Three incision-bearing plasmids (∼10 μg) was column purified (cat. # K220001; Invitrogen) to check for digestion. Then, 1, 2, and 3 μg of the eluate was mixed with three times the denaturing gel-loading buffer (DGLB; cat. # DS611; Diagnocine) and subjected to 70°C for 5 min, flash cooled on ice for 1 min, and resolved on 0.9% agarose gel by electrophoresis at a constant 100 V until the desired distance was attained. A double-digested sample by Cpf1 and WT Cas9 was also included as a control. Once the lssDNA of interest was separated, indicating successful digestion on the agarose gel that requires at least 30 min staining with EtBr (>0.5 μg/mL), the remaining 90 μg of the digested plasmid was DNA precipitated following the standard protocol. The 2 μg/lane, which gave the best separation, was scaled up for extraction using a QIAquick Gel Extraction Kit (cat. # 28704; Qiagen).
^^^^^^^^
## Problem to work on
Resume the plasmid digestion protocol, picking up right after its final sentence. The lines after the plasmid digestion protocol come from a separate, unrelated source.

## Record extracts
^^^^^^^^
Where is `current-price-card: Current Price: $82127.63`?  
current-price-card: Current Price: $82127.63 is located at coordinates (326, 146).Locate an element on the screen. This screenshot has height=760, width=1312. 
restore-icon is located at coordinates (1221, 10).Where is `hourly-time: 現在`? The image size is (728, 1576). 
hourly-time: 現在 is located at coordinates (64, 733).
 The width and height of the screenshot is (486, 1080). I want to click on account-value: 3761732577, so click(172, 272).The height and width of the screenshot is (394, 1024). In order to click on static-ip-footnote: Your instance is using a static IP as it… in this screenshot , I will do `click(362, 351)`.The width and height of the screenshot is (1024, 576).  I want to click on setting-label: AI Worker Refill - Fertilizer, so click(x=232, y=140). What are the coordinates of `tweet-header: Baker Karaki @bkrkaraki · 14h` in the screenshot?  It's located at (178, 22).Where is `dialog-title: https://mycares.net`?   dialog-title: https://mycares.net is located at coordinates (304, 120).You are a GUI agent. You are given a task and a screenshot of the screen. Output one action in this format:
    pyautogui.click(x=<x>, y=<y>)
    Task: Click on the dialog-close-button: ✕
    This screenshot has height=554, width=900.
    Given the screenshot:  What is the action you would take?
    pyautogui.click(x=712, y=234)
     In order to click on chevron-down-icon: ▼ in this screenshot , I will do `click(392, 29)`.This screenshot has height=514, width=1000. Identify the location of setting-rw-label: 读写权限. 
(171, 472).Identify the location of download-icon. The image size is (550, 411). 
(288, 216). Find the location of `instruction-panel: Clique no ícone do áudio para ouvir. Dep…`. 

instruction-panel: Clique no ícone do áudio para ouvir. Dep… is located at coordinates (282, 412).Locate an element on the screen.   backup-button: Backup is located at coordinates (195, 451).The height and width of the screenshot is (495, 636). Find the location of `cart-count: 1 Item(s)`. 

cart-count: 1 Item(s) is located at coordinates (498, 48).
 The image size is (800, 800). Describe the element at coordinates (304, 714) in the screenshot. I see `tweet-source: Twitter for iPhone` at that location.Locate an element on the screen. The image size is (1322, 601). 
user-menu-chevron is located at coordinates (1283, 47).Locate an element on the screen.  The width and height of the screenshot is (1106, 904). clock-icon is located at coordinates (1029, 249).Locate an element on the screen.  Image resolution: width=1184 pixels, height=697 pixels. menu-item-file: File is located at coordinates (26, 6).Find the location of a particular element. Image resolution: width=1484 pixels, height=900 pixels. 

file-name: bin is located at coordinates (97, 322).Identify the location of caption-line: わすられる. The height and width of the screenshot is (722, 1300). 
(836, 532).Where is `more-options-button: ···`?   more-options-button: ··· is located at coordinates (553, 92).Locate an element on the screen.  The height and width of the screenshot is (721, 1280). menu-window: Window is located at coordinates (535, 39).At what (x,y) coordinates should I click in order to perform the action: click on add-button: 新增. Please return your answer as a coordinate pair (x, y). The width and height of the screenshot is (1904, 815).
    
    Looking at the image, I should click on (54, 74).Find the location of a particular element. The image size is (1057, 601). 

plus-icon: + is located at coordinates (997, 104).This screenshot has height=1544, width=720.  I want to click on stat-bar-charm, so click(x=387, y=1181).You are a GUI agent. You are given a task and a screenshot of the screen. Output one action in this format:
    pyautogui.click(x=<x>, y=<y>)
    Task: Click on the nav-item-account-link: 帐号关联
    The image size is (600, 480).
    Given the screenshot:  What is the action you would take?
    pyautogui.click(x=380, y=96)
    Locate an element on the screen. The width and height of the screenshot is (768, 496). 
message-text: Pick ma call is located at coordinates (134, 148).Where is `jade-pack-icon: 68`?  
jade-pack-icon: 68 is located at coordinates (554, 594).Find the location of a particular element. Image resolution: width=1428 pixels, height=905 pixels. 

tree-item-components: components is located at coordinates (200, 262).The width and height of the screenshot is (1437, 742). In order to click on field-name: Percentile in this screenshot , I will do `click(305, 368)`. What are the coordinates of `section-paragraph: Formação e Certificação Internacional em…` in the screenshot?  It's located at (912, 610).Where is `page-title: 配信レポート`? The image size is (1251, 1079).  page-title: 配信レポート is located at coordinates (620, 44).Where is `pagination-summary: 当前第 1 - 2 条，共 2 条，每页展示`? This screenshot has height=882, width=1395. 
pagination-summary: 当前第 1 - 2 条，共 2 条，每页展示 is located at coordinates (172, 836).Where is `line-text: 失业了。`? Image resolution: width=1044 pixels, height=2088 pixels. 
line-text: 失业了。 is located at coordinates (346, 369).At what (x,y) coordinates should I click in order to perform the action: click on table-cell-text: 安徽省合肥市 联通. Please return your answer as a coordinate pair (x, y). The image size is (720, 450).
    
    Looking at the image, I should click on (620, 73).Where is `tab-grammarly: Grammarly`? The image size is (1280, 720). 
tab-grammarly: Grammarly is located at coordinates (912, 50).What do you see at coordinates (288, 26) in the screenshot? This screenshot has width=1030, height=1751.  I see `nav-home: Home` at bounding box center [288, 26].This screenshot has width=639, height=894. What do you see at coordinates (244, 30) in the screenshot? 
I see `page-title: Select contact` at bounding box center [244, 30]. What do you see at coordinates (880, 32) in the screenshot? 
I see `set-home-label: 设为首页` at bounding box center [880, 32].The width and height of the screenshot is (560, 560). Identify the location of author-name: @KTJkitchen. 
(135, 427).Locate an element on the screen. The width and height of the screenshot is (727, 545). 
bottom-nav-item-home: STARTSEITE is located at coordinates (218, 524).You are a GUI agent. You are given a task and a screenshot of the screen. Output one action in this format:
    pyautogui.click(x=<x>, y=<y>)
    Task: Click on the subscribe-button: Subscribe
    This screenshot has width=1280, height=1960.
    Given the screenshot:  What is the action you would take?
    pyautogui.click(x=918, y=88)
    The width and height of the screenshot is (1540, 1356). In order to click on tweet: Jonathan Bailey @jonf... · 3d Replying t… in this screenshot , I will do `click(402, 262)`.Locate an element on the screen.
^^^^^^^^
## Task result
Validation of lssDNA
The dsDNA plasmid (carrying donor cassette; ∼400 ng)* was cleaved with ctRNPCas9(WT) and cRNPCpf1 (∼3 pmole of protein and ∼6 pmole of gRNA) at 37°C for >2 h, followed by inactivation of protein and gRNA degradation following the same method described in the CRISPR-CLONInG section. In another replicate reaction, only an extra 20 units of BamHI (cat. # R0136S; NEB) was added. The CRISPR cleaved ± BamHI digested samples, along with lssDNA (∼200 ng)‡ ± BamHI, were subjected to 0.9% agarose gel electrophoresis at constant 100 V. The sense lssDNA (top strand) was sequenced with reverse primers.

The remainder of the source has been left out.